Tra maggio e agosto il credito a famiglie e imprese è nuovamente diminuito. La domanda di finanziamenti è frenata sia dall'aumento del costo dei prestiti sia dalle minori esigenze di liquidità per investimenti. Le indagini presso le banche evidenziano inoltre che il maggiore rischio percepito dagli intermediari e la minore disponibilità a tollerarlo continuano a contribuire a un irrigidimento delle politiche di concessione dei finanziamenti, indebolendone la dinamica. Gli intermediari si aspettano un ulteriore inasprimento dei criteri per la concessione del credito alle imprese. I nuovi crediti deteriorati si mantengono su livelli contenuti.

Secondo il Governo nel prossimo triennio il rapporto tra il debito e il PIL si ridurrebbe solo marginalmente

Secondo i nuovi obiettivi di finanza pubblica – aggiornati dal Governo alla fine di settembre – nel 2023 l'indebitamento netto e il debito in rapporto al PIL continuerebbero a diminuire e si collocherebbero rispettivamente al 5,3 e al 140,2 per cento. È programmata per il 2024 un'espansione del disavanzo rispetto al quadro a legislazione vigente di circa 0,7 punti percentuali del prodotto. L'indebitamento netto scenderebbe gradualmente nei prossimi anni, fino al 2,9 per cento del PIL nel 2026. L'incidenza del debito sul prodotto nel prossimo triennio segnerebbe una riduzione solo marginale, con rischi tendenzialmente al rialzo.

Il PIL rallenterebbe nel triennio 2023‑25 e l'inflazione scenderebbe marcatamente

Nello scenario di base del nostro quadro previsivo il PIL aumenterebbe dello 0,7 per cento quest'anno, dello 0,8 nel 2024 e dell'1,0 nel 2025. La crescita risentirebbe dell'inasprimento delle condizioni di finanziamento e della debolezza degli scambi internazionali; beneficerebbe invece degli effetti delle misure del PNRR e del graduale recupero del potere d'acquisto delle famiglie. L'inflazione si ridurrebbe al 2,4 per cento nel 2024 (dal 6,1 del 2023) e all'1,9 nel 2025. Il calo riflette il netto rallentamento dei prezzi all'importazione, determinato soprattutto dalla flessione in termini tendenziali dei corsi delle materie prime energetiche. L'inflazione di fondo scenderebbe al 2,3 per cento nel 2024 (dal 4,6 del 2023) e all'1,9 nel 2025, in linea con il progressivo svanire degli effetti dei passati rincari energetici e con il rallentamento della domanda interna.

I rischi per la crescita sono orientati al ribasso, quelli per l'inflazione sono bilanciati

L'acuirsi delle tensioni geopolitiche, il peggioramento dell'economia cinese e la maggiore rigidità delle condizioni di offerta del credito in Italia, così come nel complesso dell'area dell'euro, si configurano come rischi al ribasso per la crescita economica.
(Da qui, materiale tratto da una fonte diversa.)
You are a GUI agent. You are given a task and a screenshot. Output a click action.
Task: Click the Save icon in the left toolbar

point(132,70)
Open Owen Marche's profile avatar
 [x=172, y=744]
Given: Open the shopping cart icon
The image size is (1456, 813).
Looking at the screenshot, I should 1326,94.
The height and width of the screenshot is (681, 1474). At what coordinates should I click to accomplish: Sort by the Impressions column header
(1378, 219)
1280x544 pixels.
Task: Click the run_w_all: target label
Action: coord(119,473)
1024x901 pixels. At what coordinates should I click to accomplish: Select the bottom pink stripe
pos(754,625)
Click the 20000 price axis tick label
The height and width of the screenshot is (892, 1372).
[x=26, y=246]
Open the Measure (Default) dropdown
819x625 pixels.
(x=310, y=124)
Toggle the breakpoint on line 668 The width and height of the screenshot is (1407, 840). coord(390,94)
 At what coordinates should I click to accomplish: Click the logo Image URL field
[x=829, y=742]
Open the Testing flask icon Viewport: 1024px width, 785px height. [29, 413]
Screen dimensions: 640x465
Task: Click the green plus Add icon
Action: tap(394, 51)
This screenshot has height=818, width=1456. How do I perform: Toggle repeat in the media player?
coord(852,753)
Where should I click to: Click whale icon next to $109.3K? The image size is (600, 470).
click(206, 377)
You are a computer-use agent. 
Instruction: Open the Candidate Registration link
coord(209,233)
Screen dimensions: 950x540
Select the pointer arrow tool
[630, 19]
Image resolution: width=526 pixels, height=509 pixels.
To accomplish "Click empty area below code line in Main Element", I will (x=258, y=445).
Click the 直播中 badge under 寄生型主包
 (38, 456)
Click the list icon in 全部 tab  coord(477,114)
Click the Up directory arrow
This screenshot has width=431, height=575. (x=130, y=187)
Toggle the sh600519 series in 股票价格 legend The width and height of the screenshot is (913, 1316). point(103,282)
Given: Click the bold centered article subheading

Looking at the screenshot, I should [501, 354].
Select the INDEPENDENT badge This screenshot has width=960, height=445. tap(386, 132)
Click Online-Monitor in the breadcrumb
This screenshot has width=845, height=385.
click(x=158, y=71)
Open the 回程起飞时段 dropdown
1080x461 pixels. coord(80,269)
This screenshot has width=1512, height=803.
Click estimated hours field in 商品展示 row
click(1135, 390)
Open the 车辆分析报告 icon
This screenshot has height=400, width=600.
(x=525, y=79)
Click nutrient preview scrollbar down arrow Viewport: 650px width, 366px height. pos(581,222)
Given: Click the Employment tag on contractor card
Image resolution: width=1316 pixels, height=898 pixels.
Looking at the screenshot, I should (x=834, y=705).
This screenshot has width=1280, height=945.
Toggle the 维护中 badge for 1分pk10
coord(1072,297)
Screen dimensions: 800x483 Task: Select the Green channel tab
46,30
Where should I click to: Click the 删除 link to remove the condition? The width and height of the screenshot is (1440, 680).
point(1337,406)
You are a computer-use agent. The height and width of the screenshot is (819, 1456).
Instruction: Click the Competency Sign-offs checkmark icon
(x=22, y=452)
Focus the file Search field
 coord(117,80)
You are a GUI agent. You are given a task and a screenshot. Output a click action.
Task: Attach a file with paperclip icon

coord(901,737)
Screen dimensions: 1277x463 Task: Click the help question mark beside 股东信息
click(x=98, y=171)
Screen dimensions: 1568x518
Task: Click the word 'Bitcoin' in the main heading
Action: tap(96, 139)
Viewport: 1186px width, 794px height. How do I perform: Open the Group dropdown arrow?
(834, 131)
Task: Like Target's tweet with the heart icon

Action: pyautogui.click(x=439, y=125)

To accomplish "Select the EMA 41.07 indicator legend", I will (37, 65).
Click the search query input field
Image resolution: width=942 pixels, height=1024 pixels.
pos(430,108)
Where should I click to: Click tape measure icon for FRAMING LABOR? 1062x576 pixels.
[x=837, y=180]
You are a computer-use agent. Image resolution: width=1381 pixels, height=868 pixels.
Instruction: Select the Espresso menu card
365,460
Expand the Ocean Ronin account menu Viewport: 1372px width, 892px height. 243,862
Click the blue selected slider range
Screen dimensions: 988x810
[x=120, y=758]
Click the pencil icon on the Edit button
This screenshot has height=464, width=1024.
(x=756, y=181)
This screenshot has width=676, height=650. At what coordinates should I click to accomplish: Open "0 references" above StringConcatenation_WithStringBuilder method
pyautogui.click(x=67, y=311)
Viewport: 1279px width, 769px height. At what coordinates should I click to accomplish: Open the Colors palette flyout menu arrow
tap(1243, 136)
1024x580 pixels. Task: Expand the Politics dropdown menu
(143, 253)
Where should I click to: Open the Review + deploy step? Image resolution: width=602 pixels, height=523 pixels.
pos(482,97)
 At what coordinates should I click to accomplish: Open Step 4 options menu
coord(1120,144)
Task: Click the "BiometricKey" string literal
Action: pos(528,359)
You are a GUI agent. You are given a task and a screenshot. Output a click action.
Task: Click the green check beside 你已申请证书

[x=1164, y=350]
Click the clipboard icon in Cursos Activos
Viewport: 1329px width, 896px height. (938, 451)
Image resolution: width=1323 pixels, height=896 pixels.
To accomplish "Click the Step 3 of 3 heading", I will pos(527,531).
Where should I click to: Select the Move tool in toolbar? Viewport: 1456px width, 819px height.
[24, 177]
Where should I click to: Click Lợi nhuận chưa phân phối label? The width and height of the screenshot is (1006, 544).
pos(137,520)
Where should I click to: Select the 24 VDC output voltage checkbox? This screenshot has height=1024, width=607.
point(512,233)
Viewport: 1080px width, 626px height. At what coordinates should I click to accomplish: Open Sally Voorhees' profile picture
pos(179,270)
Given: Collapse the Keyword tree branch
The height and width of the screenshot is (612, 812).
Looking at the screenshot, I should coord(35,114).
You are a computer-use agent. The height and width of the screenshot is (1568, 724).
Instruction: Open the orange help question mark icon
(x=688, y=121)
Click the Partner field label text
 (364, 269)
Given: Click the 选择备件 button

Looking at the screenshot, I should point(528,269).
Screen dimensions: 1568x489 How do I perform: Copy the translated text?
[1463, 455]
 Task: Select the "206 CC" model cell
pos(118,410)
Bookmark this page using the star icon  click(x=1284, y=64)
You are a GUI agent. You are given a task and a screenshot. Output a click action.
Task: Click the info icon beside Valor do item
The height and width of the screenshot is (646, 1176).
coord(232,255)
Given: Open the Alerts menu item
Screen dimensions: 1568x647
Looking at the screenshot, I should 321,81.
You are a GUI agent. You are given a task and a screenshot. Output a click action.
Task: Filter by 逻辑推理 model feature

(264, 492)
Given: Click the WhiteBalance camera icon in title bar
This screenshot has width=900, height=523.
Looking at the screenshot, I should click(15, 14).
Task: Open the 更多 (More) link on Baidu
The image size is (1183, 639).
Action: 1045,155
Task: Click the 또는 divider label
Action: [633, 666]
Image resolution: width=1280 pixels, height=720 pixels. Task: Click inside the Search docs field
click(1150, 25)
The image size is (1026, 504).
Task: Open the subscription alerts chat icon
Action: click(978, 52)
I rischi per l'inflazione risultano invece bilanciati: quelli al rialzo sono connessi con un ulteriore rincaro delle materie prime e con una minore velocità di trasmissione della recente discesa dei costi di produzione; un deterioramento più marcato e persistente della domanda aggregata costituisce invece il principale rischio al ribasso.